Sums of Independent Random Variables

7.1. Sums of Independent Random Variables#

For two random variables \(X\) and \(Y\), the additivity property \(E(X+Y) = E(X) + E(Y)\) is true regardless of the dependence or independence of \(X\) and \(Y\).

But variance doesn’t behave quite like this. Let’s look at an example.

7.1.1. Two Rolls of a Die#

Suppose a die is rolled two times. Let \(D_1\) and \(D_2\) be the numbers on Rolls 1 and 2.

Then \(D_1\) and \(D_2\) have the same distribution: both are uniform on \(1, 2, 3, 4, 5, 6\). So \(E(D_1) = E(D_2) = 3.5\).

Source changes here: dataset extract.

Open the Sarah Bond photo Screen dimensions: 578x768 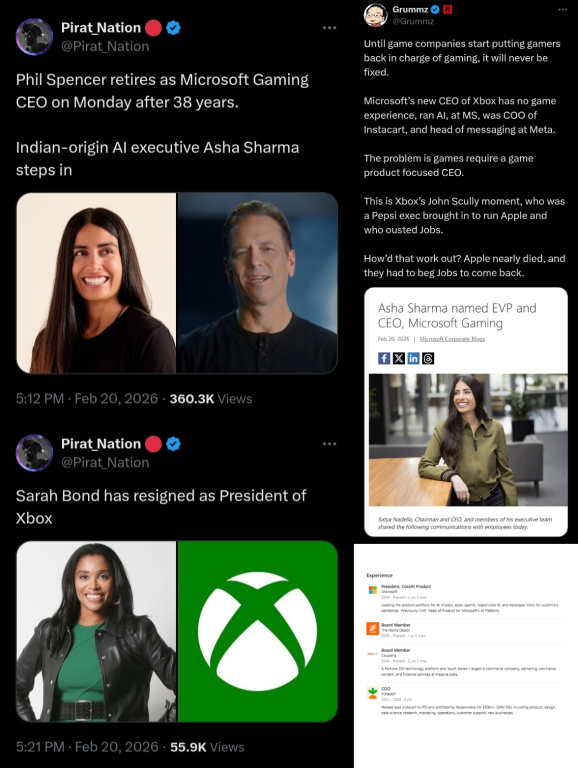point(96,631)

Define two sums as follows:

\(V = D_1 + D_1\)
\(W = D_1 + D_2\)

In each case we are adding two random variables that have the uniform distribution on the integers \(1\) through \(6\).

The two sums also have the same expectation, because by additivity, \(E(V) = 7 = E(W)\).

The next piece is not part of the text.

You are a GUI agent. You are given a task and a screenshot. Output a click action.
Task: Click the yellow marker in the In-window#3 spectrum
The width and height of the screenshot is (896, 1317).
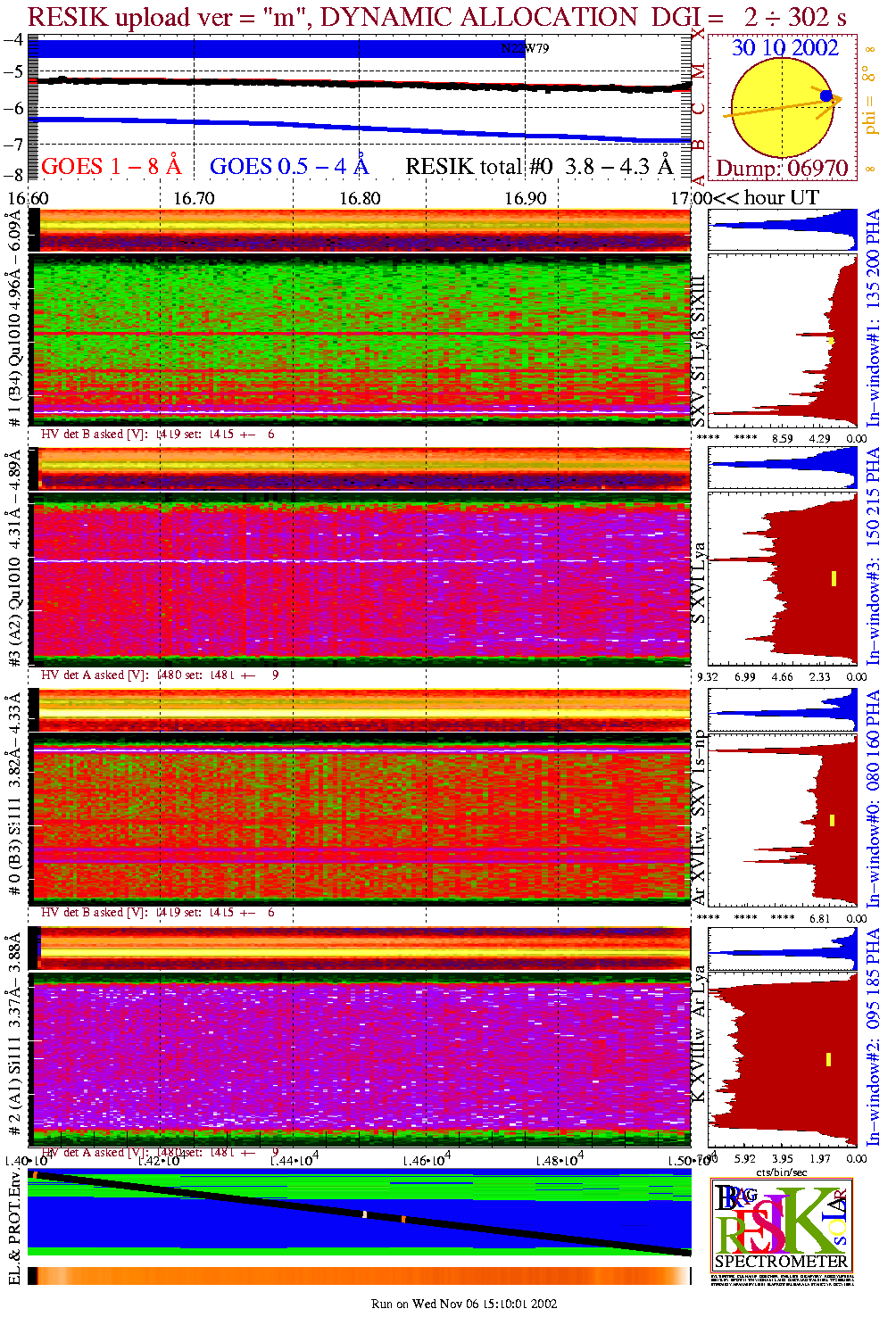point(834,578)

But their distributions are quite different from each other. The possible values of \(W\) are the integers 2 through 12, whereas the possible values of \(V\) are the even integers \(2, 4, 6, 8, 10, 12\).

The figure below show the probability distributions of \(V\) and \(W\).

../../_images/9b16eab127a00e483a61301f6798d31f2b1f8963c5a511b19836b303724c3d1a.png

The figure shows that the distribution of \(V\) (the blue histogram) has a larger spread than that of \(W\) (the gold histogram). Both distributions are centered at 7 but the blue distribution has more mass on the extreme values.

Clearly, this difference in spread is connected with the fact that \(W = D_1 + D_2\) is the sum of two independent rolls of a die whereas \(V = D_1 + D_1\) is just twice the first roll.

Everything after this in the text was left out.